*Document*
begin

My thanks to Drs. Armstrong, Bates, Harrell, Liaw, Lumley, 
Prager, Schwartz, and Mr. Wang for their replies.  I have
pasted my original message and their replies below.

After viewing http://www.itl.nist.gov/div898/strd/ as suggested
by Dr. Schwartz, it occurred to me that it might be educational
to search for some data repositories on google. I was able to find 
some,though I'm sure many of the R listserv readers are already 
aware of them:

http://kdd.ics.uci.edu/
http://www.ics.uci.edu/~mlearn/MLOther.html
http://www.ldeo.columbia.edu/datarep/
http://data.geocomm.com/
http://libraries.mit.edu/gis/data/repository.html
http://nssdc.gsfc.nasa.gov/


  -david paul



-----Original Message-----
I am one of only 5 or 6 people in my organization making the 
effort to include R/Splus as an analysis tool in everyday 
work - the rest of my colleagues use SAS exclusively.

end

*Data provided*
begin

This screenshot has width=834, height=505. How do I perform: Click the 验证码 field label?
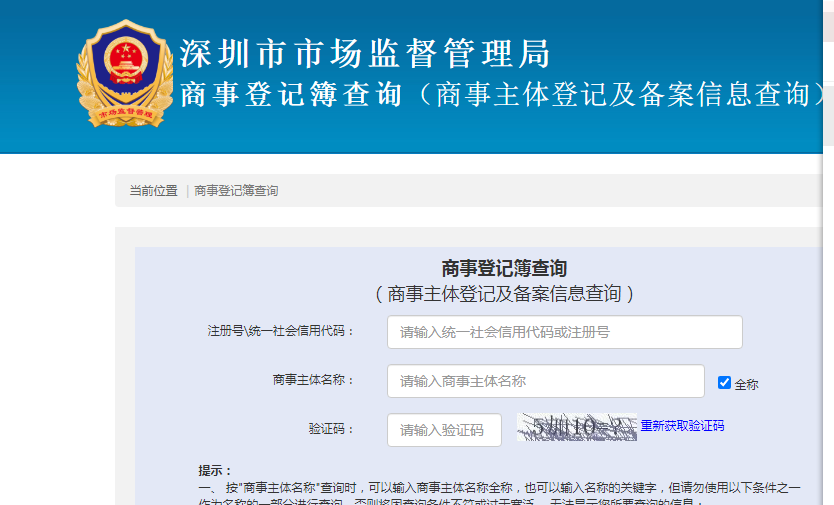pyautogui.click(x=331, y=429)
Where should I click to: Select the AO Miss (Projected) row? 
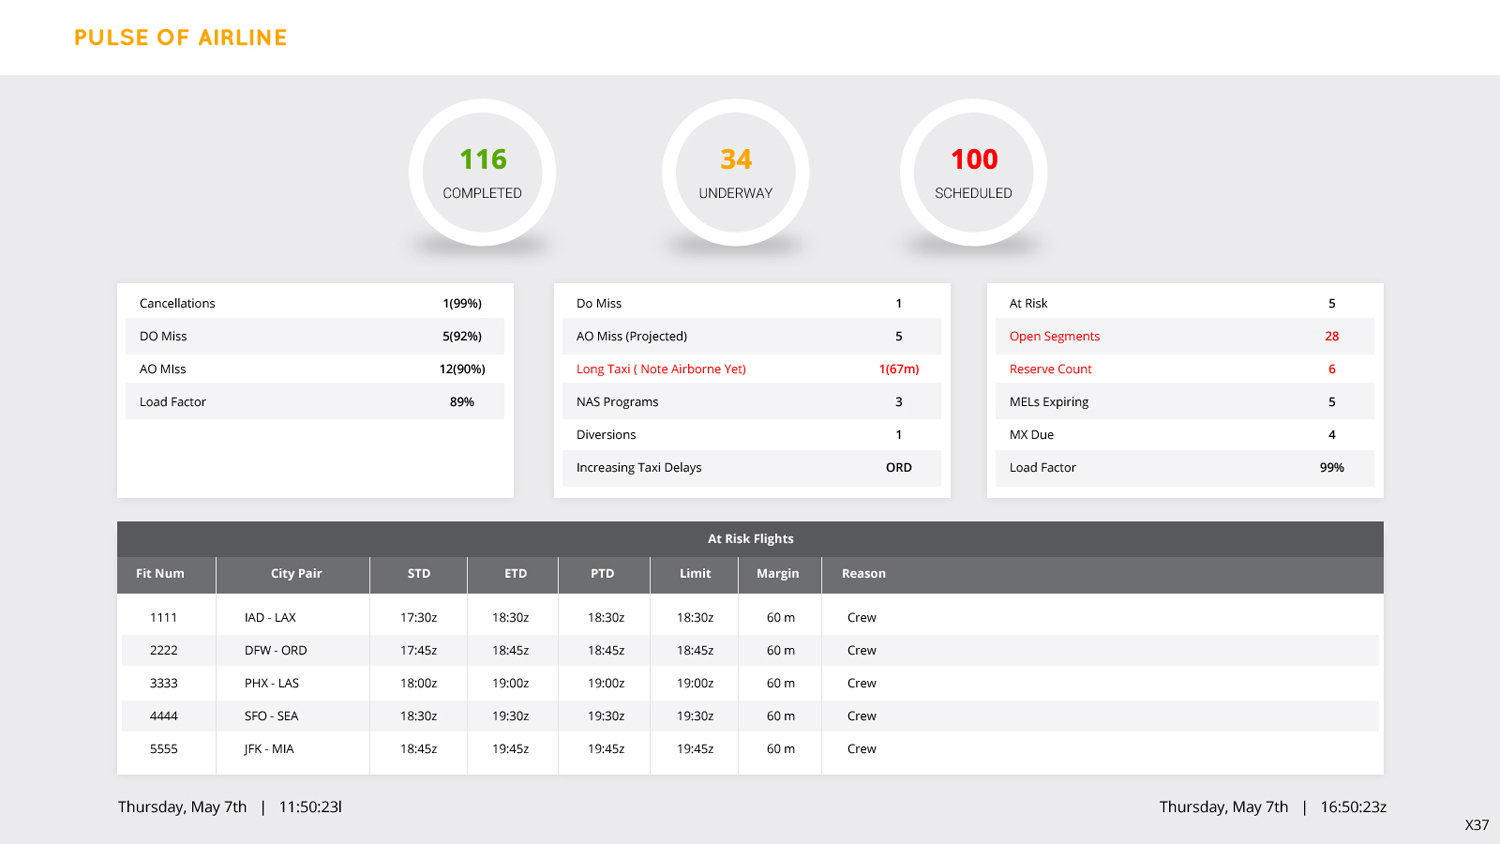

end

*Exercises to complete*
A – According to the message, what analysis tool do the writer's colleagues use exclusively?
B – Retype the part of the message that begins at the words "-david paul" and stops after "use SAS exclusively.".

*Results of the tasks*
A – SAS.

B –
-david paul



-----Original Message-----
I am one of only 5 or 6 people in my organization making the 
effort to include R/Splus as an analysis tool in everyday 
work - the rest of my colleagues use SAS exclusively.